Over the course of 2018, the IACHR expanded and intensified the role that civil society played in all of its activities, including public hearings, consultations, training workshops, and bilateral and multilateral meetings. The involvement of civil society is essential for the IACHR to fully comply with its mandate to protect and promote human rights. The IACHR values the involvement of civil society organizations and thanks them for their active collaboration in its activities. A total of 535 civil society organizations took part in the 106 public hearings held during the four periods of sessions that took place in 2018, concerning both regional and human rights situations in 22 countries in the Americas. At each period of sessions, an open meeting was held with inter-American civil society and the host country. The IACHR board of directors also met with the coalition of NGOs working at the Inter-American System of Human Rights (IASHR) during the 167th, 168th, and 170th periods of sessions. At each period of sessions, working meetings between the state and civil society were also held to make headway on the case system by looking at precautionary measures, friendly settlements, cases, and the monitoring of recommendations. In 2018, approximately 100 such meetings took place during the periods of sessions. With regard to the petition and case system, as part of its plan to cut down on procedural backlog, the IACHR carried out broad, open, online consultations. The second phase of measures to overcome procedural backlog benefited hugely from the involvement of civil society. Member states also contributed to this process.

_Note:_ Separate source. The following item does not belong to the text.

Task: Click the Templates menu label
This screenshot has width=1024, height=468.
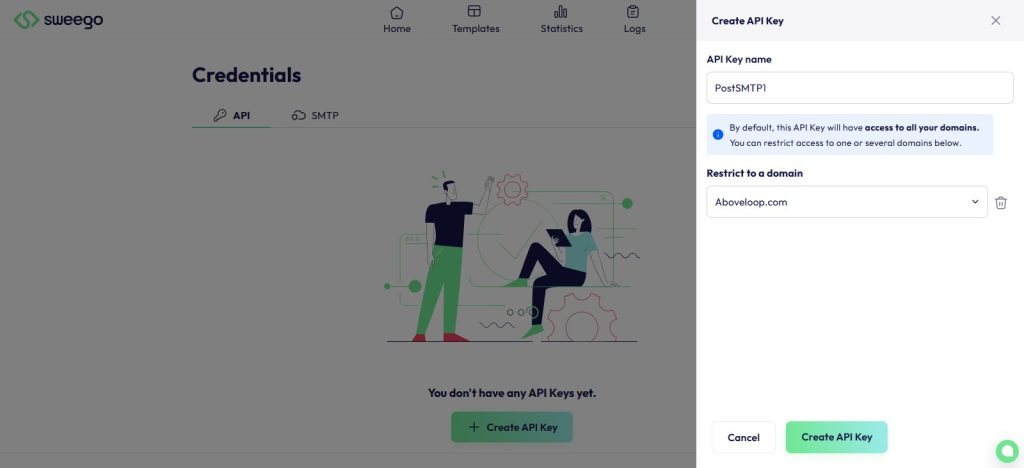Action: pos(475,29)
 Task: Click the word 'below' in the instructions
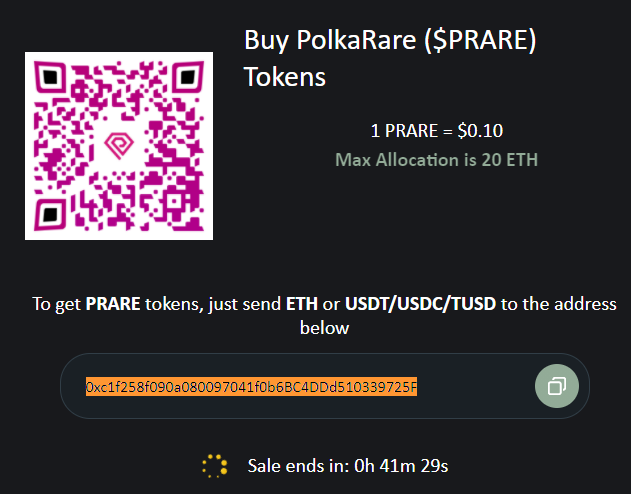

This year, the IACHR raised its public profile in the Americas by carrying out two historic on-site visits and holding three periods of sessions outside its headquarters, and by conducting 25 working visits to 12 countries in the Americas, which means that at least one of the commissioners spent time in another country in the region once a fortnight. The organization also strengthened its contribution to making the inter-American justice system more effective and accessible by reinforcing its timely, integrated responses to specific situations in four countries by establishing Rapid Integrated Response Coordination Units (SACROIs) in Brazil and Honduras, which it visited, and in Venezuela and Nicaragua. Other initiatives include the creation of the Special Monitoring Mechanism for Nicaragua (MESENI), which marked the first time in the IACHR’s history that it was permanently present on the ground in a country, and the creation of the Interdisciplinary Group of Independent Experts (GIEI) to respond in a timely and effective manner to the human rights crisis in the country. The IACHR also created the Special Follow-up Team (ESE) on the journalists who were murdered on the border between Ecuador and Colombia, which seeks to provide technical assistance to the two states during their investigation into these events. The Working Group to Follow Up on Recommendations to the Dominican Republic was created and held two meetings, and the work of the Special Mechanism for Follow-Up on the Ayotzinapa Affair implied monthly visits from the IACHR to Mexico over the year.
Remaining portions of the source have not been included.